Pixel coordinate grounding data
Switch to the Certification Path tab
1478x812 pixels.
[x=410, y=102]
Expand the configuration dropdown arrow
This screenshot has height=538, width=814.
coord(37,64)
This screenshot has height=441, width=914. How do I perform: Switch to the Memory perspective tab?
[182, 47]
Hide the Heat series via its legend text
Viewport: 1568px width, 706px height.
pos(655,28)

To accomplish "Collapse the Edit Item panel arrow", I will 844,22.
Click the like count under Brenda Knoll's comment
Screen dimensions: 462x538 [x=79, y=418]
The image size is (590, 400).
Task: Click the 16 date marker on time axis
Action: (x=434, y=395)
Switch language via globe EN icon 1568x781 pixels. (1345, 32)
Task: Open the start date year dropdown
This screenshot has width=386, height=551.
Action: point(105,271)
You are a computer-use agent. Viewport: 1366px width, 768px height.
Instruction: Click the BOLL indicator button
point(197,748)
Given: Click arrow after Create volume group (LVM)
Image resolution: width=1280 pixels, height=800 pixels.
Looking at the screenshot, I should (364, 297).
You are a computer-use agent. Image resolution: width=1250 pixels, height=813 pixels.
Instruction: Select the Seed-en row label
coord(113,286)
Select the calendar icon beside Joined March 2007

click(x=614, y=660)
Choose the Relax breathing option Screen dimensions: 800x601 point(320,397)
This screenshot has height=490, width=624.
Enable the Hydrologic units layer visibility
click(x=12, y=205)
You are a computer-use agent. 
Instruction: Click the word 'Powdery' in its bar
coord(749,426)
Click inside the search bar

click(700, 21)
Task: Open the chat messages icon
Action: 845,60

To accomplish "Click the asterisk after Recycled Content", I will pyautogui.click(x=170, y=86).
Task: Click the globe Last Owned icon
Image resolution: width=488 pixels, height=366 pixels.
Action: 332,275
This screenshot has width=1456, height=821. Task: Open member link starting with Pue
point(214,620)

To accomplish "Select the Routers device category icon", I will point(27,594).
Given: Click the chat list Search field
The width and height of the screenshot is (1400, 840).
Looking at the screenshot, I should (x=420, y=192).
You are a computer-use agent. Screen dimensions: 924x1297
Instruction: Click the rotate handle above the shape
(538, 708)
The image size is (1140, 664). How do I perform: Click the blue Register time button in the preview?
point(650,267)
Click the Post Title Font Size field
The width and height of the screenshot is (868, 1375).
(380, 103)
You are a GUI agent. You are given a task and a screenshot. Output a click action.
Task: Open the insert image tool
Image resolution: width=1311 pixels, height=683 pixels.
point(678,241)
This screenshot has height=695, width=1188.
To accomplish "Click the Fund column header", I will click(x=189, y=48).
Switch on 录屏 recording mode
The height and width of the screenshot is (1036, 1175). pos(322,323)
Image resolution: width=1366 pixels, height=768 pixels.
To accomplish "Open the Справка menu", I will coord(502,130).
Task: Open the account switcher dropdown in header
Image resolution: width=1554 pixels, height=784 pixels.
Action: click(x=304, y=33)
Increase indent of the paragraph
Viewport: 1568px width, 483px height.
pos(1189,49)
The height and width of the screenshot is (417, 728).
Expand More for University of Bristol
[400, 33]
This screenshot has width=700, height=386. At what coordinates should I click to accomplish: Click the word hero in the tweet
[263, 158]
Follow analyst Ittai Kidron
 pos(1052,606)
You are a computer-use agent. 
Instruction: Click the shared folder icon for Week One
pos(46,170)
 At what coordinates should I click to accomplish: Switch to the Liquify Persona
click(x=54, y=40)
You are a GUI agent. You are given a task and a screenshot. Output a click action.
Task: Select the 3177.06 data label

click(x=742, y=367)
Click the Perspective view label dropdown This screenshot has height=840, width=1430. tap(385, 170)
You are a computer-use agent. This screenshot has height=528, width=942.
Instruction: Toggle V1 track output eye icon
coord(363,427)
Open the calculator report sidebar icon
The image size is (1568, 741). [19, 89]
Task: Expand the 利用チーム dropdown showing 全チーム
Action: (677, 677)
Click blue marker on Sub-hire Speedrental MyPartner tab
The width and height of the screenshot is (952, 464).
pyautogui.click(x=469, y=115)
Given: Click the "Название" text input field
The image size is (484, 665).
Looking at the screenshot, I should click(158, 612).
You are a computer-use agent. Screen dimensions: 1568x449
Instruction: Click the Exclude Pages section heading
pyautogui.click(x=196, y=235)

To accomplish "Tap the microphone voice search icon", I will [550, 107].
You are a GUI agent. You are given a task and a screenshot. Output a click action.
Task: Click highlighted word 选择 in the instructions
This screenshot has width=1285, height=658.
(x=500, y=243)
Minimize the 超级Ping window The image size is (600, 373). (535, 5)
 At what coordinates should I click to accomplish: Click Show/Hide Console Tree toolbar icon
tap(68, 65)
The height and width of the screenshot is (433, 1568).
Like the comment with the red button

Activity — Each line above is to be restated exactly as it stands.

Exercise answer —
Switch to the Certification Path tab
1478x812 pixels.
[x=410, y=102]
Expand the configuration dropdown arrow
This screenshot has height=538, width=814.
coord(37,64)
This screenshot has height=441, width=914. How do I perform: Switch to the Memory perspective tab?
[182, 47]
Hide the Heat series via its legend text
Viewport: 1568px width, 706px height.
pos(655,28)

To accomplish "Collapse the Edit Item panel arrow", I will 844,22.
Click the like count under Brenda Knoll's comment
Screen dimensions: 462x538 [x=79, y=418]
The image size is (590, 400).
Task: Click the 16 date marker on time axis
Action: (x=434, y=395)
Switch language via globe EN icon 1568x781 pixels. (1345, 32)
Task: Open the start date year dropdown
This screenshot has width=386, height=551.
Action: point(105,271)
You are a computer-use agent. Viewport: 1366px width, 768px height.
Instruction: Click the BOLL indicator button
point(197,748)
Given: Click arrow after Create volume group (LVM)
Image resolution: width=1280 pixels, height=800 pixels.
Looking at the screenshot, I should (364, 297).
You are a computer-use agent. Image resolution: width=1250 pixels, height=813 pixels.
Instruction: Select the Seed-en row label
coord(113,286)
Select the calendar icon beside Joined March 2007

click(x=614, y=660)
Choose the Relax breathing option Screen dimensions: 800x601 point(320,397)
This screenshot has height=490, width=624.
Enable the Hydrologic units layer visibility
click(x=12, y=205)
You are a computer-use agent. 
Instruction: Click the word 'Powdery' in its bar
coord(749,426)
Click inside the search bar

click(700, 21)
Task: Open the chat messages icon
Action: 845,60

To accomplish "Click the asterisk after Recycled Content", I will pyautogui.click(x=170, y=86).
Task: Click the globe Last Owned icon
Image resolution: width=488 pixels, height=366 pixels.
Action: 332,275
This screenshot has width=1456, height=821. Task: Open member link starting with Pue
point(214,620)

To accomplish "Select the Routers device category icon", I will point(27,594).
Given: Click the chat list Search field
The width and height of the screenshot is (1400, 840).
Looking at the screenshot, I should (x=420, y=192).
You are a computer-use agent. Screen dimensions: 924x1297
Instruction: Click the rotate handle above the shape
(538, 708)
The image size is (1140, 664). How do I perform: Click the blue Register time button in the preview?
point(650,267)
Click the Post Title Font Size field
The width and height of the screenshot is (868, 1375).
(380, 103)
You are a GUI agent. You are given a task and a screenshot. Output a click action.
Task: Open the insert image tool
Image resolution: width=1311 pixels, height=683 pixels.
point(678,241)
This screenshot has height=695, width=1188.
To accomplish "Click the Fund column header", I will click(x=189, y=48).
Switch on 录屏 recording mode
The height and width of the screenshot is (1036, 1175). pos(322,323)
Image resolution: width=1366 pixels, height=768 pixels.
To accomplish "Open the Справка menu", I will coord(502,130).
Task: Open the account switcher dropdown in header
Image resolution: width=1554 pixels, height=784 pixels.
Action: click(x=304, y=33)
Increase indent of the paragraph
Viewport: 1568px width, 483px height.
pos(1189,49)
The height and width of the screenshot is (417, 728).
Expand More for University of Bristol
[400, 33]
This screenshot has width=700, height=386. At what coordinates should I click to accomplish: Click the word hero in the tweet
[263, 158]
Follow analyst Ittai Kidron
 pos(1052,606)
You are a computer-use agent. 
Instruction: Click the shared folder icon for Week One
pos(46,170)
 At what coordinates should I click to accomplish: Switch to the Liquify Persona
click(x=54, y=40)
You are a GUI agent. You are given a task and a screenshot. Output a click action.
Task: Select the 3177.06 data label

click(x=742, y=367)
Click the Perspective view label dropdown This screenshot has height=840, width=1430. tap(385, 170)
You are a computer-use agent. This screenshot has height=528, width=942.
Instruction: Toggle V1 track output eye icon
coord(363,427)
Open the calculator report sidebar icon
The image size is (1568, 741). [19, 89]
Task: Expand the 利用チーム dropdown showing 全チーム
Action: (677, 677)
Click blue marker on Sub-hire Speedrental MyPartner tab
The width and height of the screenshot is (952, 464).
pyautogui.click(x=469, y=115)
Given: Click the "Название" text input field
The image size is (484, 665).
Looking at the screenshot, I should click(158, 612).
You are a computer-use agent. Screen dimensions: 1568x449
Instruction: Click the Exclude Pages section heading
pyautogui.click(x=196, y=235)

To accomplish "Tap the microphone voice search icon", I will [550, 107].
You are a GUI agent. You are given a task and a screenshot. Output a click action.
Task: Click highlighted word 选择 in the instructions
This screenshot has width=1285, height=658.
(x=500, y=243)
Minimize the 超级Ping window The image size is (600, 373). (535, 5)
 At what coordinates should I click to accomplish: Click Show/Hide Console Tree toolbar icon
tap(68, 65)
The height and width of the screenshot is (433, 1568).
Like the comment with the red button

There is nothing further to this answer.